May Day protester jailed and lashed

Atefeh Rangriz, an Iranian researcher

by Atousa Pilger

Atefeh Rangriz, an Iranian researcher that was arrested during the mass protests in Tehran on 1st May this year, has been handed an 11 year prison sentence and 74 lashes.
Reports on social media indicate that Rangriz's lawyer was informed of the sentence that was issued by Judge Mohammad Mogheiseh, a notorious judge that serves on bench 28 of the country’s Revolutionary Court.



Protests gathered in front of the Majles, or Parliament, building on the occasion of Labour Day. There were 35 arrests. Some of the activists have since been released from prison but there are a number of others who remain in jail and are being handed long prison terms and lashes.

Marzieh Amiri, a newspaper reporter, was sentenced to 148 lashes and 10 years in prison.

Human rights organisations and activists have been calling on the regime to release all of those that were detained on 1st May this year. Labour unions in many different countries have been concerned about the regime’s treatment of protesters for a long time, but the situation remains critical.

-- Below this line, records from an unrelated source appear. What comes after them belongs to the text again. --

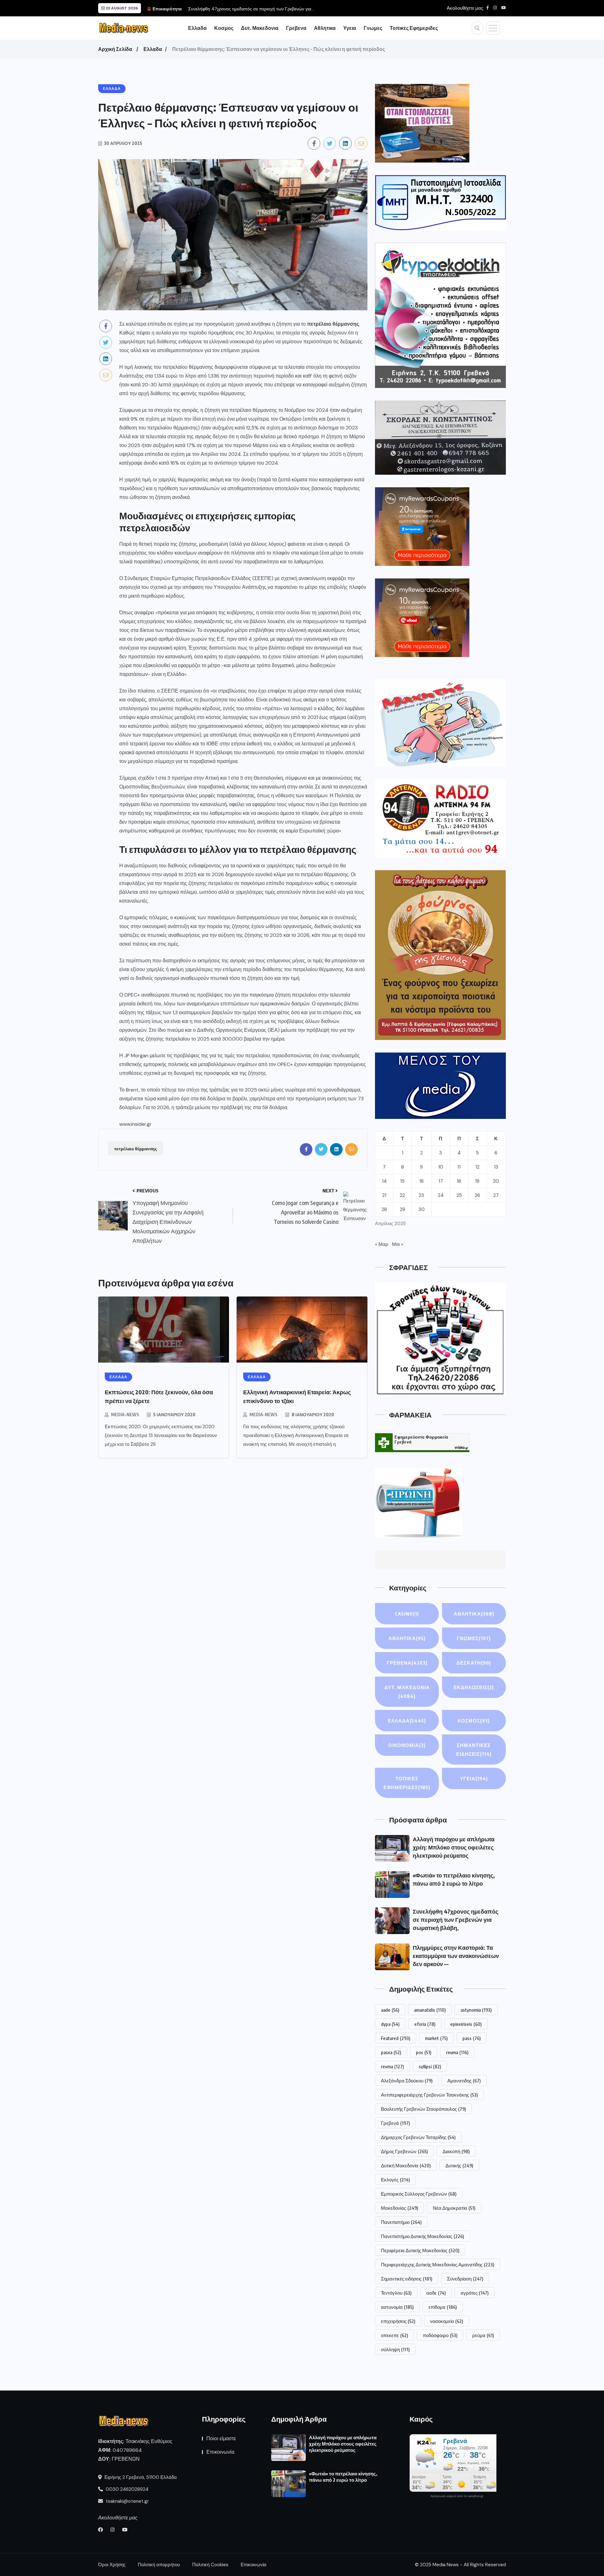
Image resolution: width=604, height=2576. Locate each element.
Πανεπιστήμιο (401, 2222)
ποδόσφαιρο (440, 2335)
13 (496, 1167)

Rangriz issued an open letter last month in which she described the conditions that she has to endure in Qarchak Prison in Varamin. She described the prison as “hell” and pointed out that each ward holds between 120 and 150 prisoners. On the mothers’ ward, she said that children “see neither night, nor their father, nor the outdoors” and that their fate is “doomed from the very beginning”.

She also said that 12 people and all of their belongings are forced to exist on a small space measuring around eight metres. They are constantly threatened and their health is severely compromised.

Rangriz wrote: “Most (inmates) have to devote themselves to employment (forced labor) workshops to forget about the long hours of the day, just so that they can buy twenty minutes to contact outside.”

Amnesty International and numerous other human rights organisations have been drawing attention to the situation in Iran. They have called the regime out for its horrific prison conditions and are calling on the regime to put an immediate halt to executions.

Iran has the highest execution per capita rate in the world and many people are sentenced to death for minor crimes. The Iranian regime also ignores international norms and conventions when it comes to the treatment of child offenders.


Earlier this year, Amnesty International drew attention to the execution of two Iranian males that were under the age of 18. It reported: “The Iranian authorities have flogged and secretly executed two boys under the age of 18, Amnesty International has learned, displaying an utter disdain for international law and the rights of children. Mehdi Sohrabifar and Amin Sedaghat, two cousins, were executed on 25 April in Adelabad prison in Shiraz, Fars province, southern Iran. Both were arrested aged 15 and convicted on multiple rape charges following an unfair trial.”

The people of Iran have made their will heard. They want the clerical regime to collapse and they want a leadership that will value freedom, human rights and democracy.